Community-acquired MRSA

Empiric Therapy

Empiric ORAL Theray for CA-MRSA (7-10 days)

TMP-SMX 1-2 DS tabs PO BID
Doxycycline 100 mg PO BID with food
Clindamycin 600 mg PO TID (less than 50 kg and gastro upset try 300 mg PO QID)

If RECURRENT CA-MRSA infection consider adding:

Rifampin 600 mg daily or 300 mg PO BID

If Group A Streptococcal (GAS) infection suspected (e.g. rapid onset, lymphangitic streaking, regional lymphadenopathy) and patient NOT already receiving clindamycin, consider ADDING GAS-effective agent:

Cephalexin 500 mg PO QID
Penicillin VK 300 mg PO QID

Severe pen-allergy or cephalosporin allergy (e.g. anaphylaxis, angioedemia)

Clindamycin 600 mg PO TID (less than 50 kg and gastro upset try 300 mg PO QID)

  • Approximately 30% of CA-MRSA strains in VIHA are non-susceptible to clindamycin. Clindamycin should NOT be used as single empiric coverage for moderately severe infections.

Empiric PARENTERAL Therapy for CA-MRSA (7-10 days)

To be used in combination with a single ORAL agent for treatment of moderate/severe infections associated with systemic features.
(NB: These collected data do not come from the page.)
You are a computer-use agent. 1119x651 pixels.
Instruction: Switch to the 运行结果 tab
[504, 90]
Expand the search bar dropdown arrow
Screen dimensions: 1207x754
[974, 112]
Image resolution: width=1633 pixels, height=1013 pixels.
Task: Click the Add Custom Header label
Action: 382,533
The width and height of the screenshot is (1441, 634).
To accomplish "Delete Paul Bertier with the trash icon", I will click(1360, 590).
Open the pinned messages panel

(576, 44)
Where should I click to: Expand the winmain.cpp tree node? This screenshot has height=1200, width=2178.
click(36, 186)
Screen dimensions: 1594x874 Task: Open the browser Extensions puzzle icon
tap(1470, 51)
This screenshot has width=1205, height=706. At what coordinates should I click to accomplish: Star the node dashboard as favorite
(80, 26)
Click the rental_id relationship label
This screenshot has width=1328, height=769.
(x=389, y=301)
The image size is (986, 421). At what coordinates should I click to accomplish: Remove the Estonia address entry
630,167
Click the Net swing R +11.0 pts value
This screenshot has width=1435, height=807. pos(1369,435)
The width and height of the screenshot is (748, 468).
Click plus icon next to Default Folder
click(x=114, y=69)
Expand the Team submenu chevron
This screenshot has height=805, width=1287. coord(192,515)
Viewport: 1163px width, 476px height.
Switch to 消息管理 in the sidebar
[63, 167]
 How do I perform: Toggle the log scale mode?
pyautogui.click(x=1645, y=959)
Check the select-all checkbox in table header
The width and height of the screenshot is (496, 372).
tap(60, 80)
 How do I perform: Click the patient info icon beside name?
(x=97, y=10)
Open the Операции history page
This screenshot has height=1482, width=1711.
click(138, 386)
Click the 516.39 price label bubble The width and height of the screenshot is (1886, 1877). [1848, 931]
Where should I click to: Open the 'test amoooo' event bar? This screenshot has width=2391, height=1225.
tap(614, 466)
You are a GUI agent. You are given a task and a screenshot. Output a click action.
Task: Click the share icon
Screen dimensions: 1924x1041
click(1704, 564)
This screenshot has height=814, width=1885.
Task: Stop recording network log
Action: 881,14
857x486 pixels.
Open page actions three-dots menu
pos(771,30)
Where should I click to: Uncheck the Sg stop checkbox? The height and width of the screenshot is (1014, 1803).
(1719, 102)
Vancomycin 15 mg/kg IV q12h (assuming normal renal function)
Target trough levels of 10-15 mg/L

Consider adding agent that inhibits protein synthesis for life- and/or limb-threatening infections including necrotizing fasciitis, pyomyositis, septic shock, and Staphylococcal toxic shock syndrome:
Clindamycin 600-900 mg IV q8h
See Discussion


To address the problem of CA-MRSA skin & soft-tissue infections within the health authority, the VIHA Antimicrobial Review Subcommittee has developed a detailed treatment algorithm for adult and pediatric patients which can be accessed here. CA-MRSA Treatment Algorithm

Usual Features of SSTI suggestive of CA-MRSA The index of suspicion should be increased when a patient has 1 or more known epidemiologic risk factors and a consistent clinical presentation with CA-MRSA

Risk factors for CA-MRSA infection:

  • Intravenous drug use.
  • Homelessness / incarceration.
  • Aboriginal descent.
  • Participation in close contact sports.
  • Known close contact with individuals at higher risk.
  • History of MRSA infection / colonization.
  • Children < 2 years.
  • Men who have sex with men.

Characteristic clinical presentation:

  • Folliculitis, furuncles/carbuncles, abscesses, and/or cellulitis.
  • Simultaneous presence of two or more pustules, often at unrelated sites. Pustules are often painful and may or may not be associated with cellulitis.

Key Points

  • If CA-MRSA suspected, always collect specimen(s) for culture and sensitivity
  • Systemic antibiotics are often unnecessary for localized disease with no systemic features.
  • There is no clinical data to support combination therapy over monotherapy. Reserve combination therapy for severe infection.
  • Rifampin should never be used on its own due to the potential for rapid development of resistance.